К ужасу Амиры, Али с силой ударил человека по лицу.
– Как ты осмелился прийти в мой дом? Разве я не предупреждал тебя, чтобы твоей ноги здесь никогда не было? Ты же знаешь, где меня можно найти. Ты должен был прийти туда, и только туда.
– Но прошу тебя, сиятельный, выслушай меня. Моя мать тяжело больна. Нам нужны деньги на докторов и на лекарства. Умоляю, не прогоняй меня. Если я больше не услаждаю тебя, то могу прислать своего брата. Ему тринадцать лет, он еще чист. Ты будешь у него первым, как был у меня.
В душной ночи Амира вдруг почувствовала, что ее тело покрылось ледяной испариной.
Теперь все стало ясно – безразличие Али, перепады его настроения и непредсказуемость поведения. Стала понятна причина гнева, который охватывал Али всякий раз, когда Амира пыталась склонить его к близости. Руки бедной женщины затряслись, голова закружилась. Амира почувствовала, что вот-вот лишится сознания. «Только не здесь, – мелькнуло в голове, – и не сейчас».
– Ну пожалуйста, сиятельный, хотя бы несколько фунтов.
– Собака, ты не получишь не гроша за то, что явился сюда. Проваливай!
Но тут в поведении молодого человека исчезло раболепство, и в голосе появилась скрытая угроза. Амира увидела, что парень физически сильнее Али – выше и мускулистее.
– Сиятельный, я не думал, что дело дойдет до этого, но у меня есть фотографии. Может быть, найдется кто-нибудь, кто приобретет их за те несколько фунтов, на которые я куплю лекарства для матери. Не вынуждай меня прибегать к этому.
Али резко протянул руки к горлу парня, но внезапно передумал. Когда принц заговорил, в его тоне прозвучали вкрадчивые нотки.
– Полагаю, что ты лжешь, – возразил Али, – но я больше не желаю тратить время на эту бессмыслицу. Но даже такой глупец, как ты, должен понимать, что я не ношу деньги в плавках. Жди меня здесь.
Принц повернулся и направился в дом. Парень по-собачьи следил взглядом за Али. С невыразимой тоской Амира представила себе, как завтра утром, сидя у бассейна, она встретится с мужем, который посмотрит на нее своими красными, воспаленными глазами. Боже, что она ему скажет?
Али вновь появился на улице. В левой руке он держал скомканные банкноты. Это было оскорбительно, но парень пришел сюда не за тем, чтобы проявлять свою гордость. Бормоча слова признательности и благодарности, молодой человек протянул руку за деньгами, и в этот момент Али ударил его в грудь. Парень странно всхлипнул, тяжело опустился на колени и завалился на спину. Только в этот момент Амира увидела нож в правой руке Али.

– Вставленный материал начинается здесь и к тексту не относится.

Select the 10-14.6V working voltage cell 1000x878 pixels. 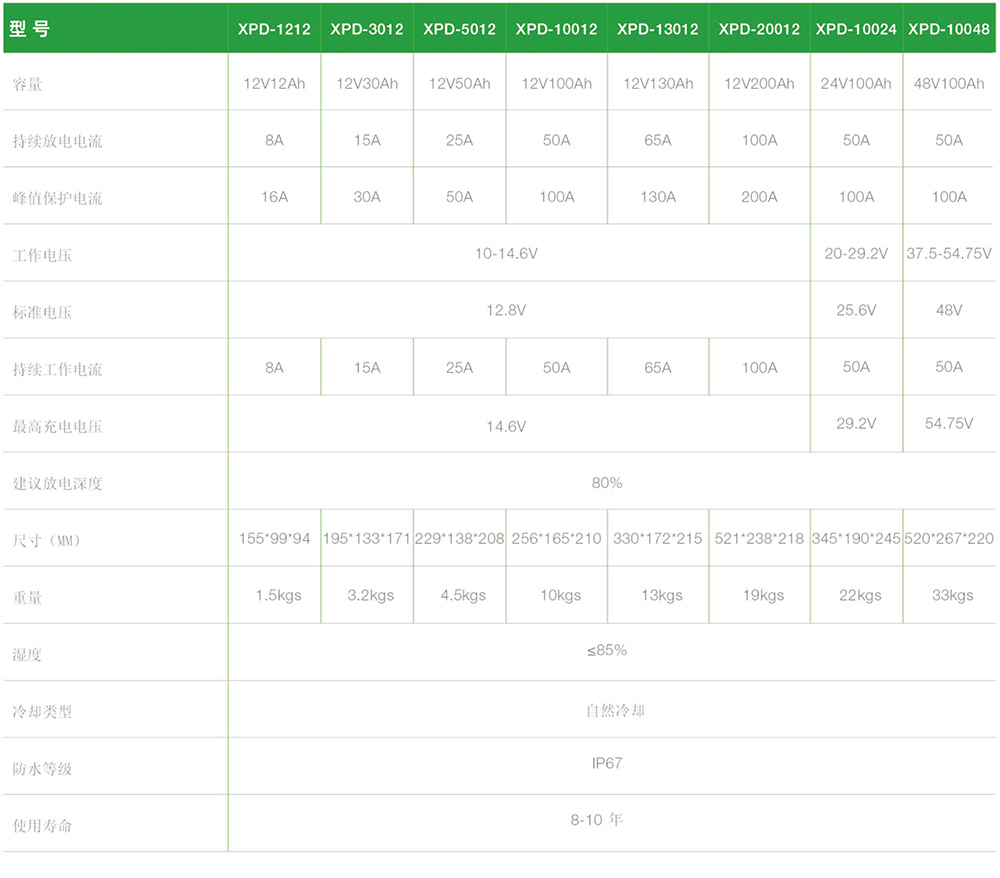pos(506,254)
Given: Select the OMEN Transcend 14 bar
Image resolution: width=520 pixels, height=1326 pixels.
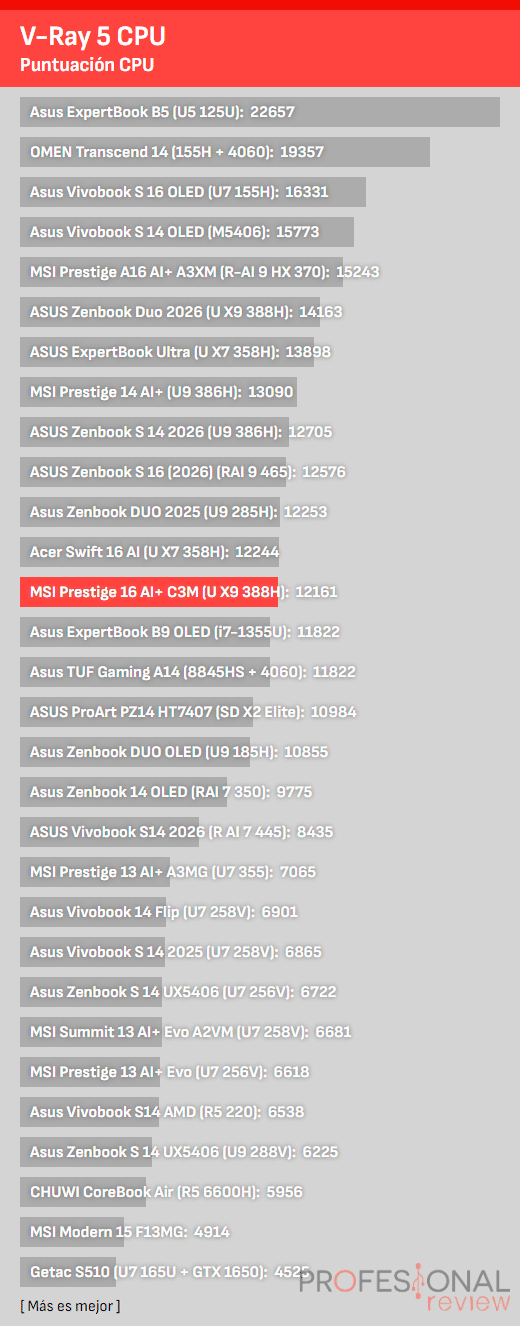Looking at the screenshot, I should click(x=225, y=152).

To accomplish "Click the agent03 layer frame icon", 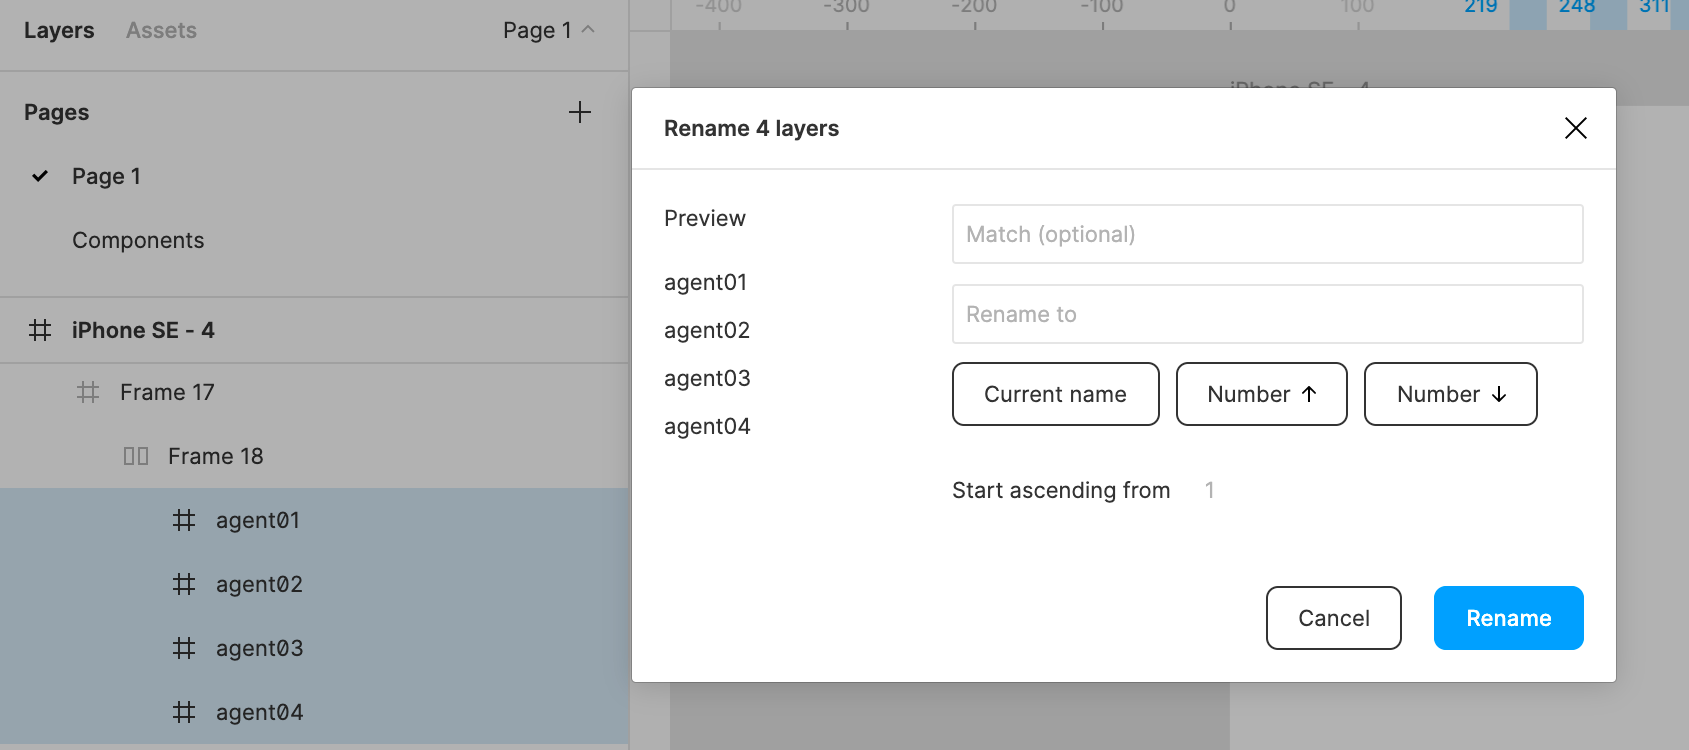I will pos(184,648).
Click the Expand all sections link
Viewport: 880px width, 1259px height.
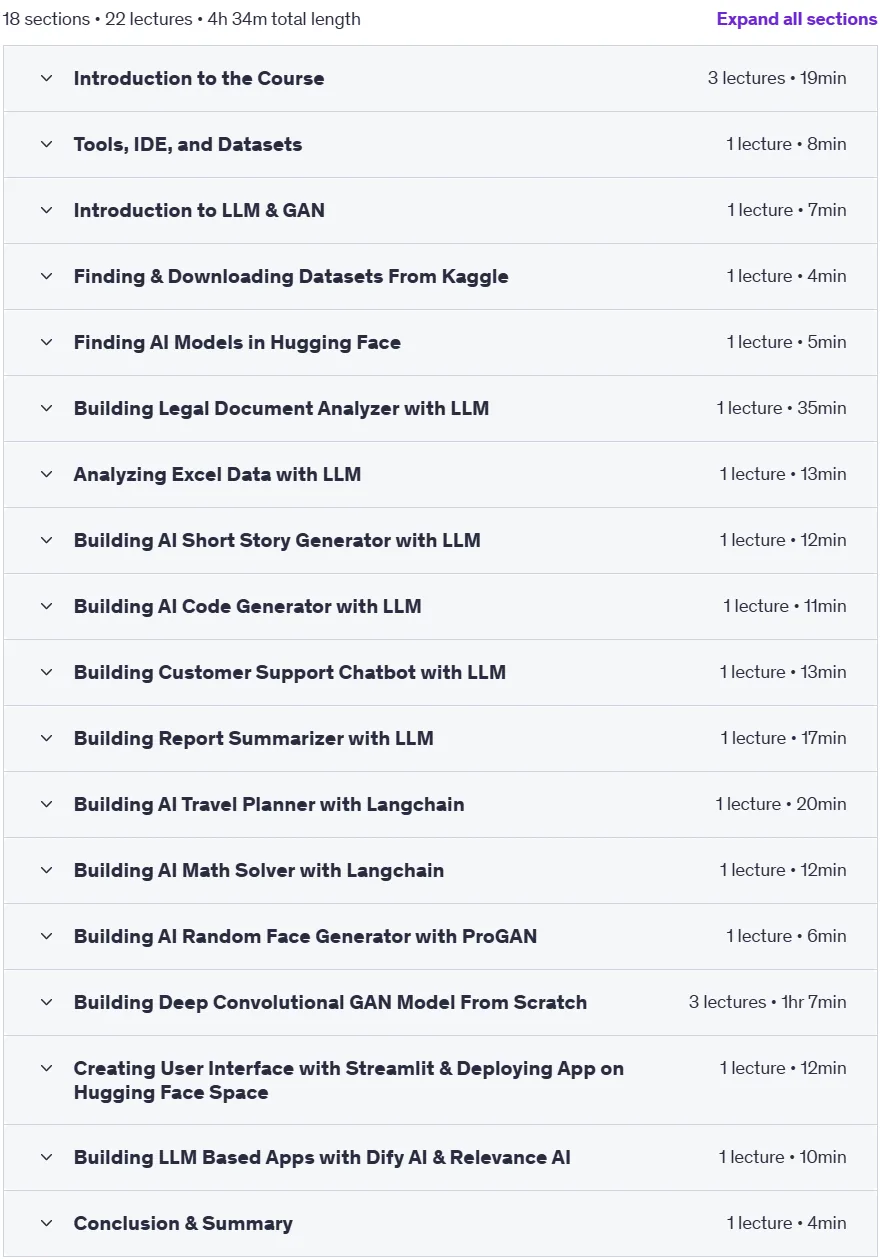click(x=796, y=19)
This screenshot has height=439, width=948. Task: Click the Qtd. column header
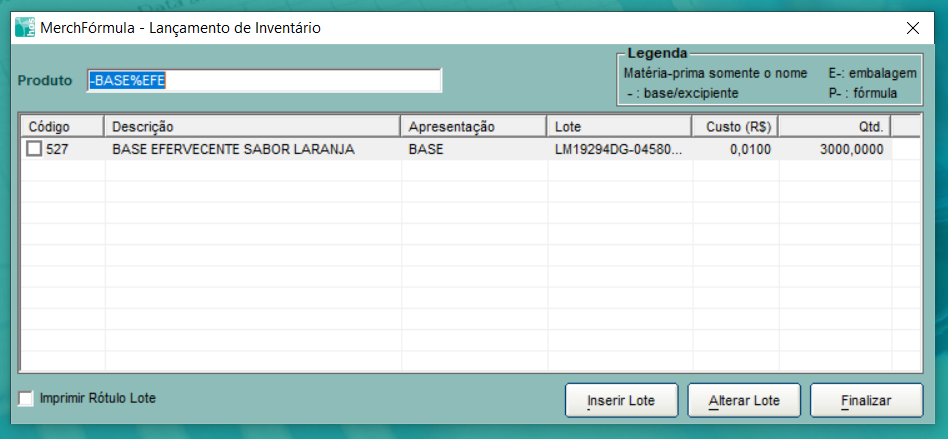pyautogui.click(x=834, y=127)
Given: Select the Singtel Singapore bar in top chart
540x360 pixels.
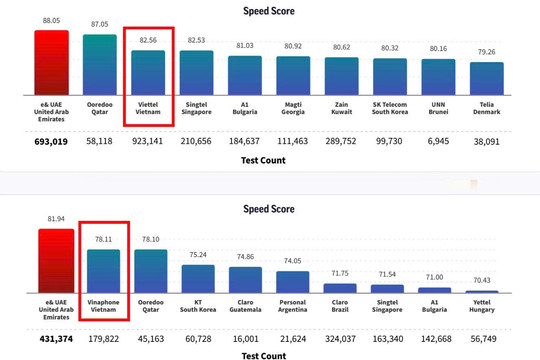Looking at the screenshot, I should coord(196,73).
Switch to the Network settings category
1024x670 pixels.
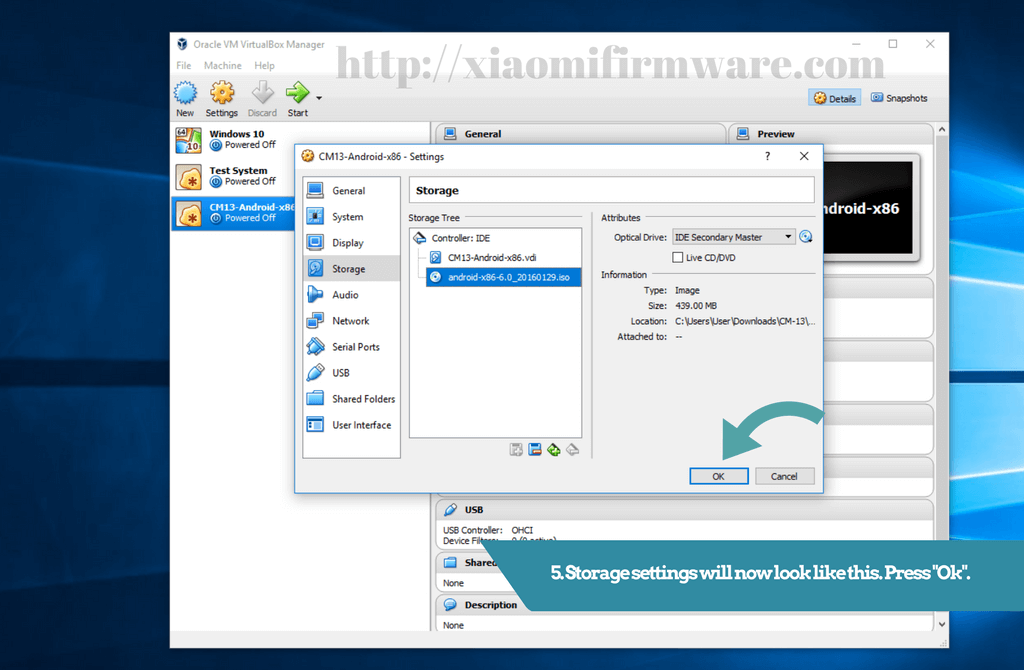click(x=351, y=321)
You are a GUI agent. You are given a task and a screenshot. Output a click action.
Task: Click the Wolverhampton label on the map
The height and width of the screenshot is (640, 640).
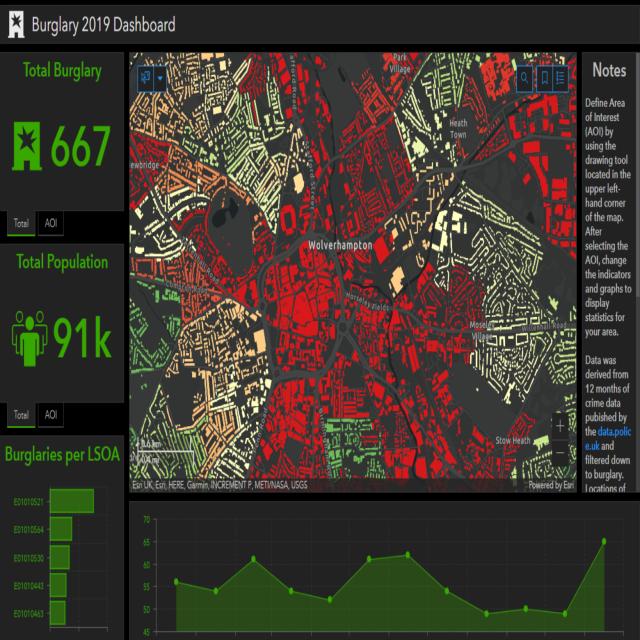340,245
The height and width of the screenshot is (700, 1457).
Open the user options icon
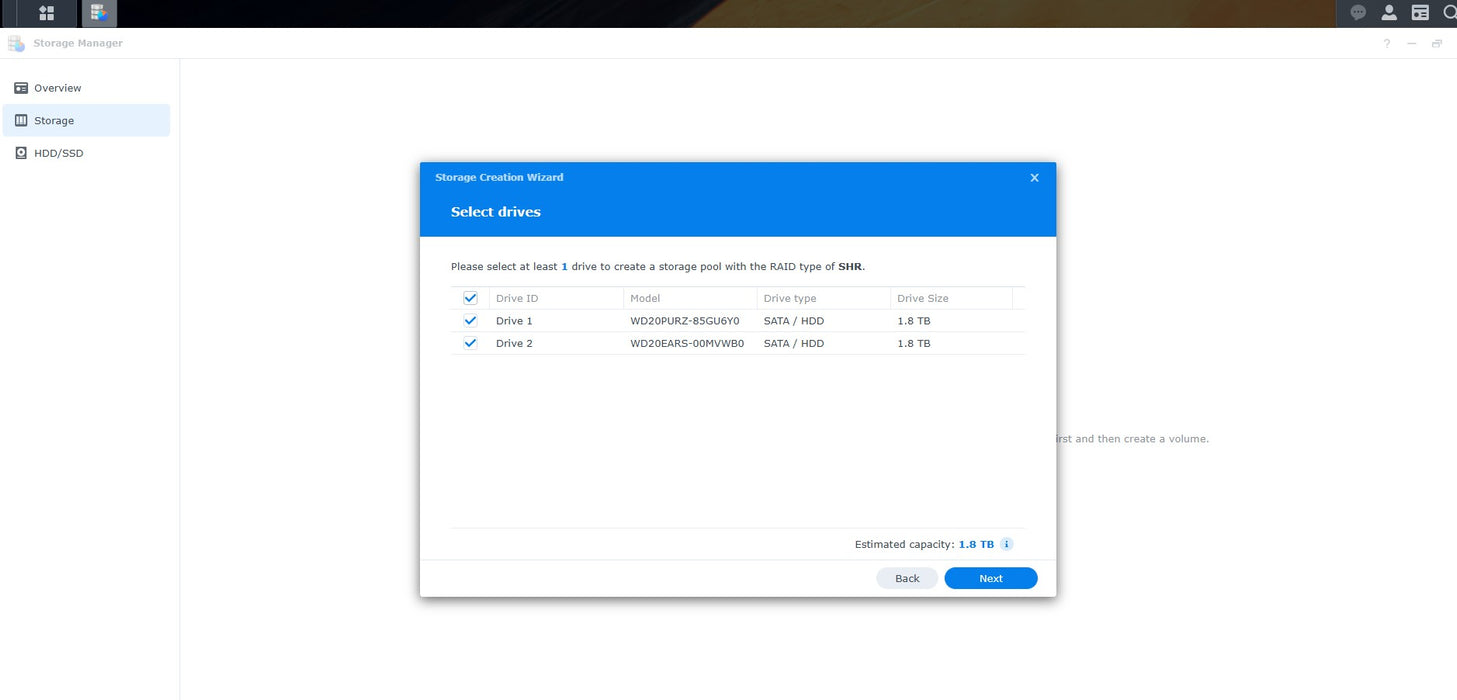[x=1389, y=13]
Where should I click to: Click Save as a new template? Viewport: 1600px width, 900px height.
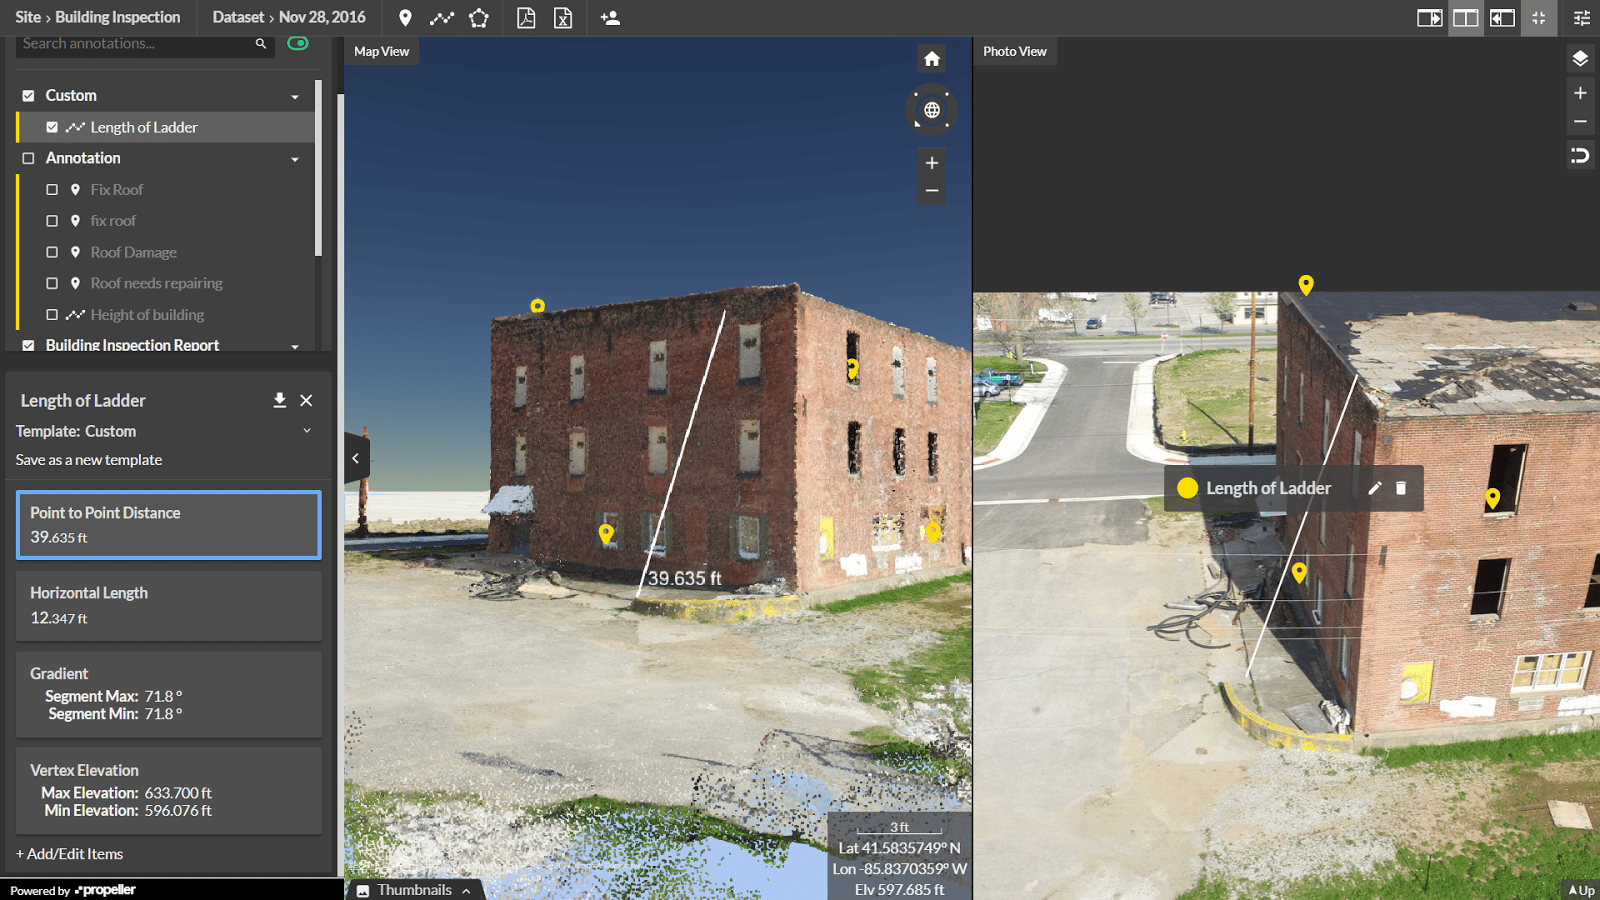click(x=89, y=460)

– Нет! – Отчаянный женский крик раздался под черным пологом ночи.
Али обернулся на этот крик. В его глазах плескалось неистовое бешенство.
– Что ты здесь делаешь? Молчи, Амира, только слово, и ты понимаешь, что я с тобой сделаю!
Амира молчала, да и что могла она сказать в ответ?
Али пнул безжизненное тело ногой и потащил труп по лужайке к морю.
Женщину бил крупный озноб. Нет, это неправда, все это ей приснилось. Утром она проснется, и все виденное окажется простым ночным кошмаром.
Тяжело дыша, вернулся Али, смыл кровавое пятно на краю бассейна, затем нырнул в воду, вылез из бассейна и пошел в дом. Следы преступления были уничтожены.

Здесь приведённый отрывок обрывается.